__Set exercise 1__: From the Lustre mailing-list post, list every figure given for the daily number of errors or the daily amount of data transferred.
__Set exercise 2__: Please pick up the Lustre mailing-list post after its final sentence and continue writing it.

[Lustre-discuss] ost_brw_write()

Mag Gam magawake at gmail.com
Tue Dec 30 19:06:05 PST 2008


I have done the tuning but still occasionally get a CSUM error. About
200 per day.  Considering, we probally transfer close to 500G to 1TB
of data a day is not that bad.

I did the tuning on the e1000 card but I am not sure what else to do.
The network guys have nothing wrong with their switch and the cables
are fine (we even got them replaced).

Since lustre has its own checksumming, I suppose I am in good shape...




On Sat, Nov 15, 2008 at 10:59 AM, Mag Gam <magawake at gmail.com> wrote:
> Brian. Thanks for getting back to me.
>
> Yes. The contents matched but getting the RX drop which is king of
> scary. I am using the same machine when doing the test.

__Supplied material__:
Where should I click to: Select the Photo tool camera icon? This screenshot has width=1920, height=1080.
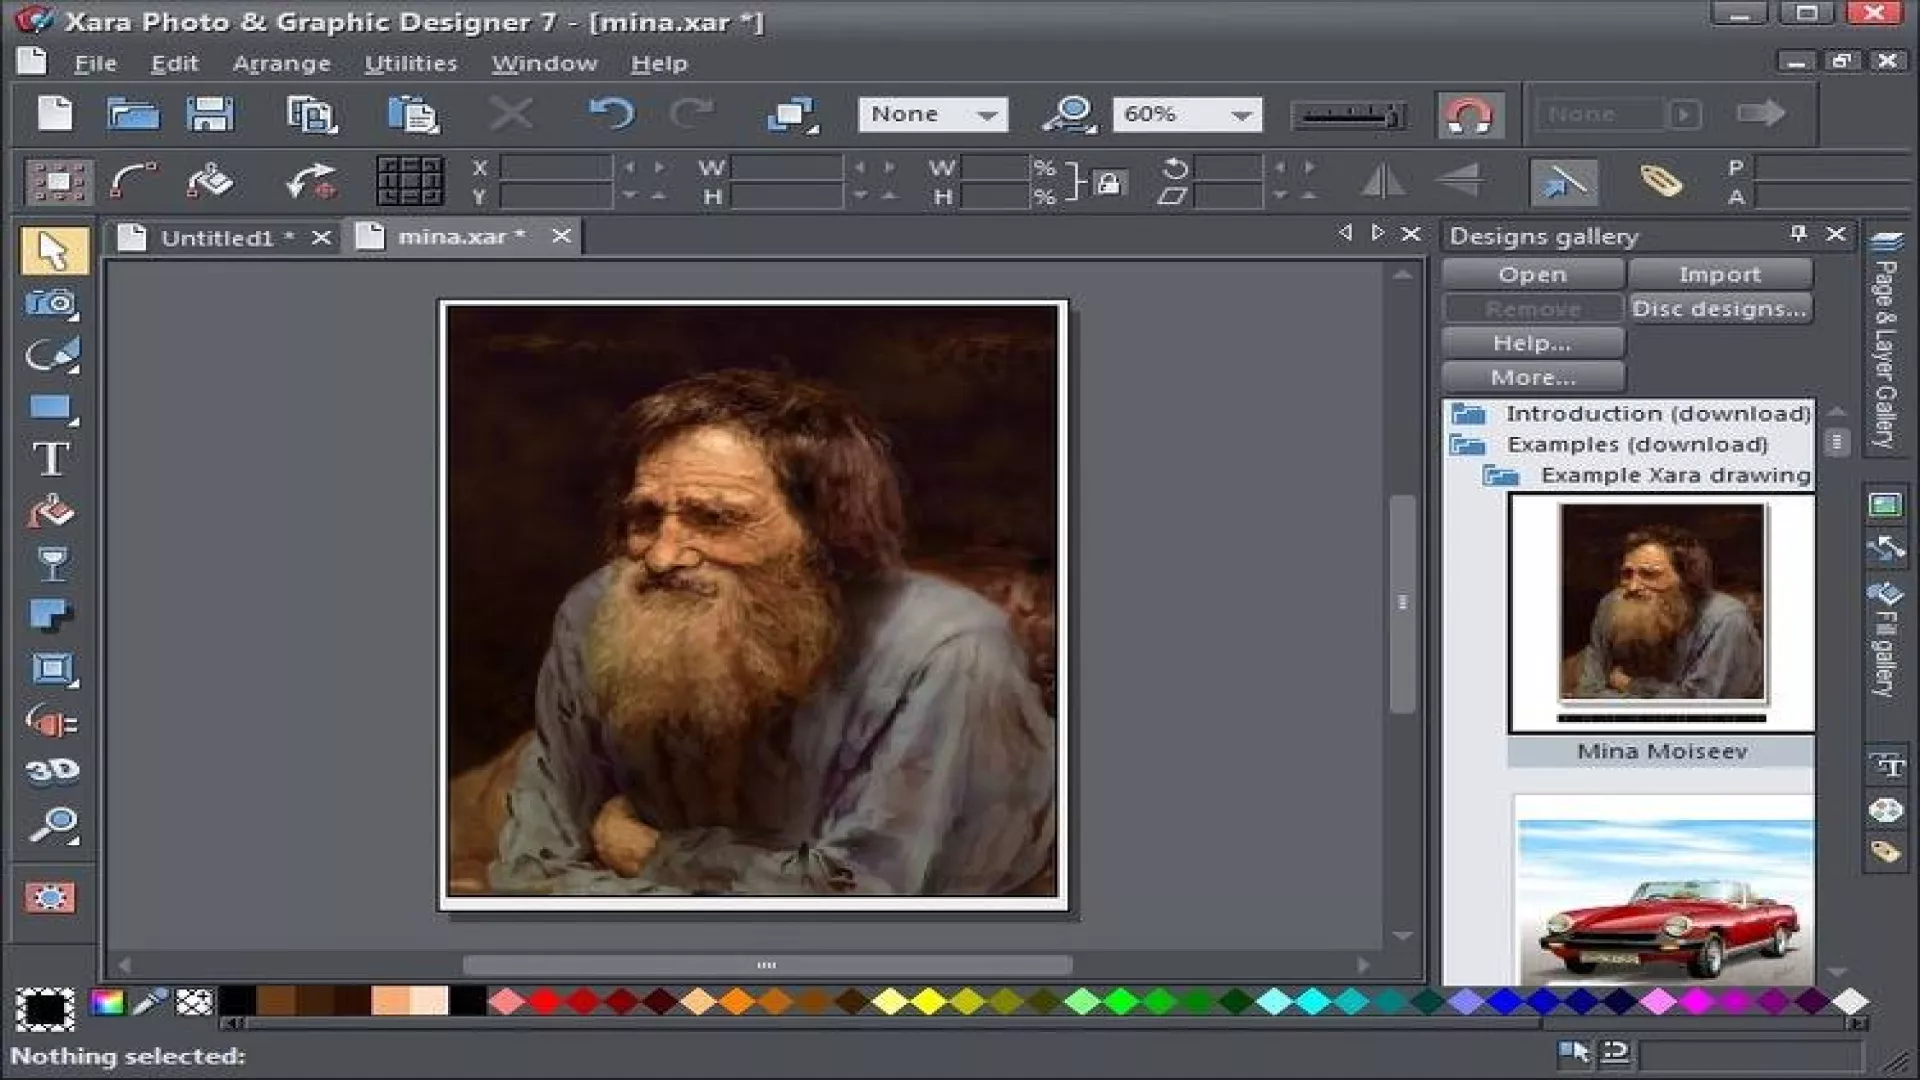[51, 303]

__Output 1__: About 200 per day (CSUM errors), 500G, 1TB

__Output 2__:
>
> I have already looked at the Lnet tests
>
> http://manual.lustre.org/manual/LustreManual16_HTML/LustreIOKit.html#50642990_pgfId-1290255
>
> For some reason, "lst add_group servers ipaddrs_of_OSS_and_MDS" gets
> me a RPC error but it seems my 5 servers get added. Wierd. Is there
> better documentation or perhaps an example for the lnet tests I am
> curious to try it.
>
> BTW, I am very happy to see this
> http://manual.lustre.org/manual/LustreManual16_HTML/LustreTuning.html#50642992_24952
> (Last section regarding CRC). Where can I read more about this??
>
>
>
> Keep in mind, I am using e1000 NICs, and I think there is some tuning
> I should be doing (but I am not certain if I am doing the right
> tuning)
>
> TIA
>
>
>
>
>
>
>
>
>
> On Fri, Nov 14, 2008 at 7:11 AM, Brian J. Murrell <Brian.Murrell at sun.com> wrote:
>> On Thu, 2008-11-13 at 21:32 -0500, Mag Gam wrote:
>>> OK.
>>>
>>> It seems Lustre FS is dropping the packets.
>>
>> No.  Nobody said anything about packets being dropped.  They are failing
>> checksum.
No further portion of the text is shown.